Elsevier

Gene

Volume 542, Issue 1, 25 May 2014, Pages 38-45
Gene

Integration of gene expression data with network-based analysis to identify signaling and metabolic pathways regulated during the development of osteoarthritis

https://doi.org/10.1016/j.gene.2014.03.022Get rights and content

Highlights

  • Network-based analysis of time course gene expression data identified pathways active during the development of osteoarthritis.

  • Active pathways included extracellular matrix–receptor interaction, focal adhesion, Wnt, Hedgehog and TGF-β signaling.

  • A unique pathway active early in the development of OA was riboflavin metabolism.

Abstract

Osteoarthritis (OA) is characterized by remodeling and degradation of joint tissues. Microarray studies have led to a better understanding of the molecular changes that occur in tissues affected by conditions such as OA; however, such analyses are limited to the identification of a list of genes with altered transcript expression, usually at a single time point during disease progression. While these lists have identified many novel genes that are altered during the disease process, they are unable to identify perturbed relationships between genes and gene products. In this work, we have integrated a time course gene expression dataset with network analysis to gain a better systems level understanding of the early events that occur during the development of OA in a mouse model. The subnetworks that were enriched at one or more of the time points examined (2, 4, 8, and 16 weeks after induction of OA) contained genes from several pathways proposed to be important to the OA process, including the extracellular matrix–receptor interaction and the focal adhesion pathways and the Wnt, Hedgehog and TGF-β signaling pathways. The genes within the subnetworks were most active at the 2 and 4 week time points and included genes not previously studied in the OA process. A unique pathway, riboflavin metabolism, was active at the 4 week time point. These results suggest that the incorporation of network-type analyses along with time series microarray data will lead to advancements in our understanding of complex diseases such as OA at a systems level, and may provide novel insights into the pathways and processes involved in disease pathogenesis.

Introduction

In order to generate new hypotheses and obtain a better understanding of complex disease processes, investigators have used a systems biology approach to complement the more traditional reductionist approach. A systems approach has been facilitated by the availability of technologies which allow for interrogation of the entire genome, proteome and/or metabolome in an organism or tissue of interest. One of the most widely available and commonly used approaches is analysis of gene expression using microarrays.

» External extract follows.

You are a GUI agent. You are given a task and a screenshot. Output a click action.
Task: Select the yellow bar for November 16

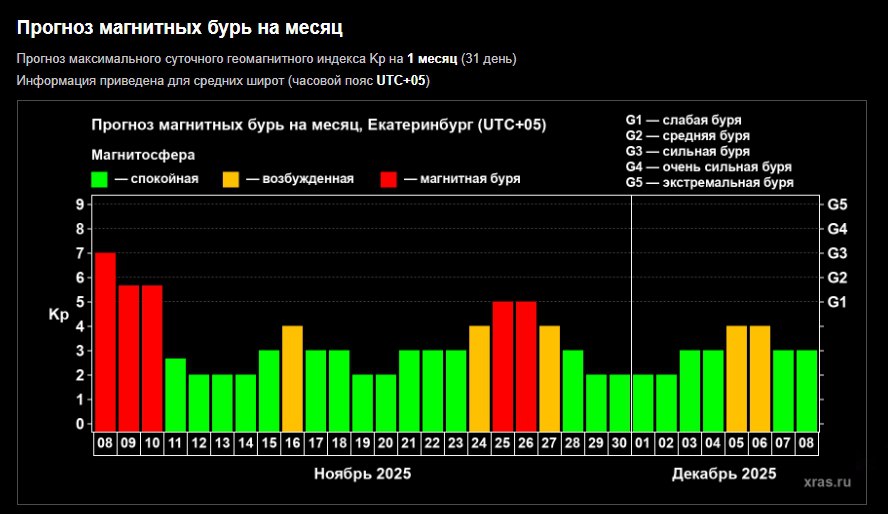[x=292, y=376]
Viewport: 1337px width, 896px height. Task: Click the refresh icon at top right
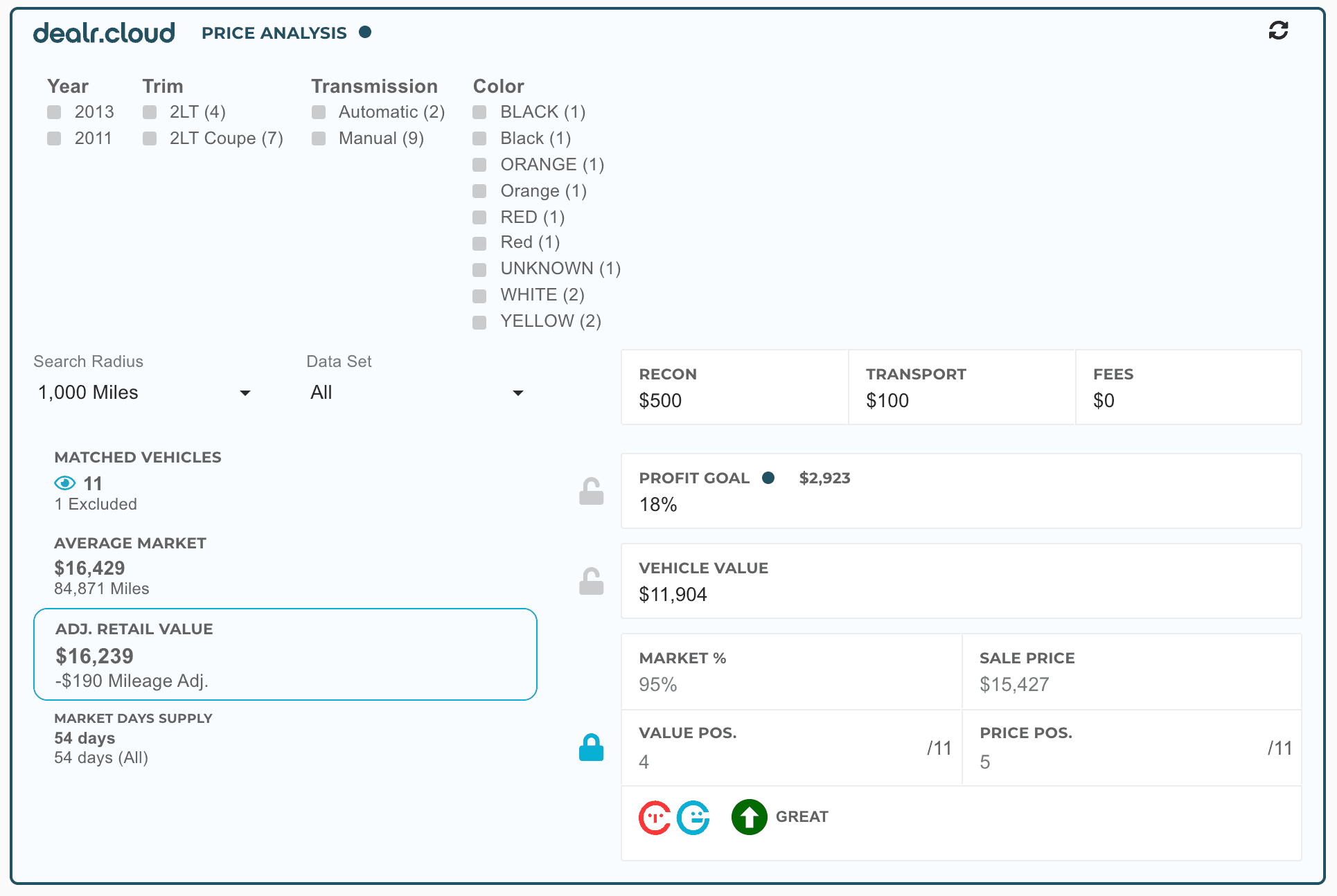click(1278, 30)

The analysis and interpretation of gene expression data generated by microarrays most commonly involve grouping or clustering genes based on the measured changes in expression, followed by identification of over-represented annotations in each of the gene clusters using various commercial or publically available bioinformatics tools. Although this methodology can elucidate processes and pathways that are differentially regulated in diseased cells or tissues, it does not incorporate information needed to define the relationships between specific genes or proteins to discover interacting networks and pathways important to a disease process.

In this work, we integrated microarray gene expression data into a network-based analysis to identify the signaling and metabolic pathways most highly regulated during the development of osteoarthritis (OA). OA is a condition of increasing public health interest. As the most common form of arthritis affecting over 27 million people in the US (Lawrence et al., 2008) with similar prevalence worldwide, OA results in significant pain and loss of function making it the most common cause of chronic disability in adults (Anon., 2001). A major limitation in the treatment of OA is the lack of any intervention proven to directly impact the disease process, either in the early or late stage of the disease. A better understanding of the molecular changes that occur during the development of OA will improve our knowledge of how this disease progresses and will help identify new targets needed to develop therapies to improve clinical outcomes.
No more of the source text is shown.